7555 Gateway Boulevard
Newark, California 94560
Ladies and Gentlemen:
We have represented Revance Therapeutics, Inc., a Delaware Corporation (the “Company”), in connection with a registration statement on FormS-4 (No.333-239059) (as amended, the “Registration Statement”), filed by the Company with the Securities and Exchange Commission (the “Commission”) under the Securities Act of 1933, as amended (the “Securities Act”). The Registration Statement provides for the registration by the Company of 8,563,171 shares of the Company’s Common Stock, par value $0.001 per share (the “Shares”), to be issued upon consummation of the merger (the “Merger”) of Heart Merger Sub, Inc., a Delaware corporation and wholly-owned subsidiary of the Company (“Merger Sub”), with and into Hint, Inc., a Delaware corporation (“Hint”), pursuant to that certain Agreement and Plan of Merger, dated May 18, 2020, by and among the Company, Merger Sub, Hint and Fortis Advisors LLC (the “Merger Agreement”).

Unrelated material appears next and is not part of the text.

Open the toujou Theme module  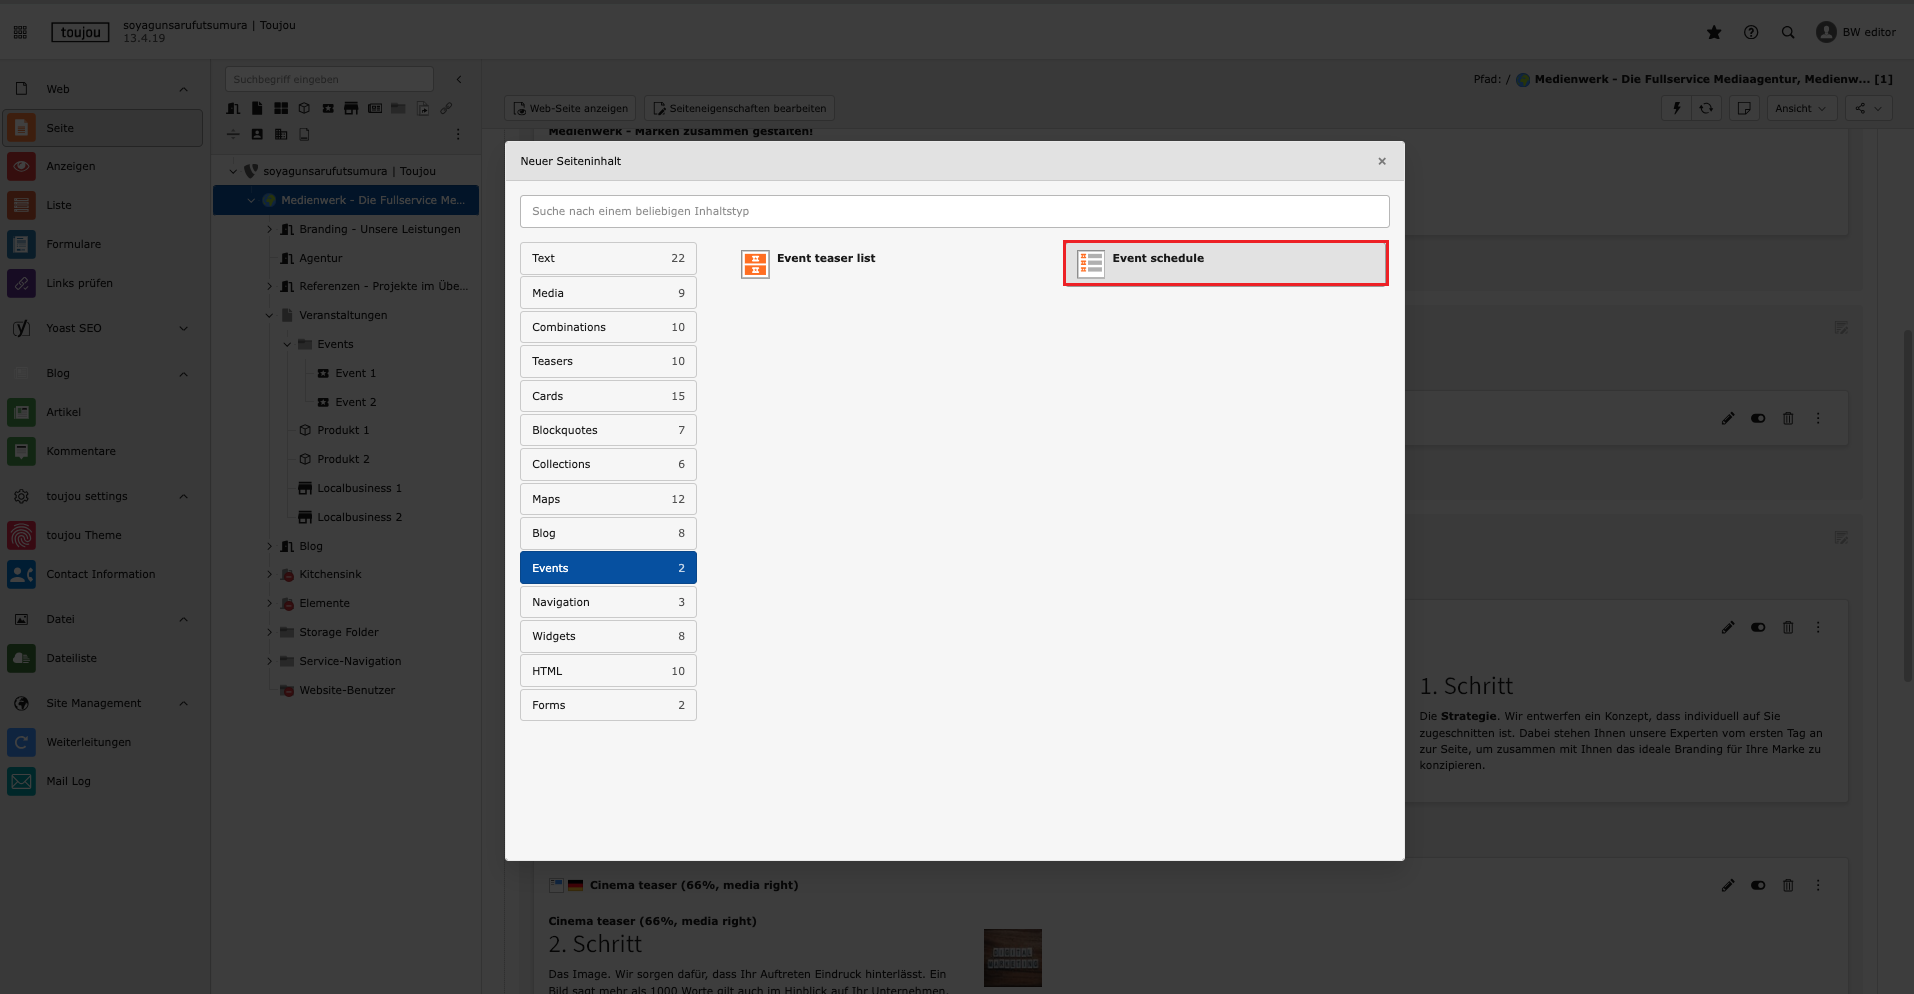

In connection with this opinion, we have examined and relied upon the Registration Statement in the form to be filed with the Commission on the date hereof, the Merger Agreement, the Company’s Amended and Restated Certificate of Incorporation and Amended and Restated Bylaws, each as currently in effect, and such other documents, records, certificates, memoranda and other instruments as in our judgment are necessary or appropriate to enable us to render the opinion expressed below. We have assumed the genuineness and authenticity of all documents submitted to us as originals, the conformity to originals of all documents submitted to us as copies thereof, the accuracy, completeness and authenticity of certificates of public officials and the due authorization, execution and delivery of all documents by all persons other than the Company where due authorization, execution and delivery are prerequisites to the effectiveness thereof. As to certain factual matters, we have relied upon a certificate of an officer of the Company and have not sought independently to verify such matters.
Our opinion is expressed only with respect to the General Corporation Law of the State of Delaware. We express no opinion to the extent that any other laws are applicable to the subject matter hereof and express no opinion and provide no assurance as to compliance with any federal or state securities law, rule or regulation.
In rendering this opinion, we have assumed that, before the issuance of the Shares, the conditions to consummating the transactions contemplated by the Merger Agreement will have been satisfied or duly waived, that all approvals for the issuance of the Shares referred to in the Registration Statement have become effective and that no shares of capital stock of the Company are issued or commitments to issue capital stock are made by the Company prior to consummation of the Merger, except as expressly permitted by the Merger Agreement.
On the basis of the foregoing, and in reliance thereon, we are of the opinion that the Shares, when issued in the manner contemplated by, and upon the terms and conditions set forth in the Registration Statement and the Merger Agreement, will be validly issued, fully paid and nonassessable.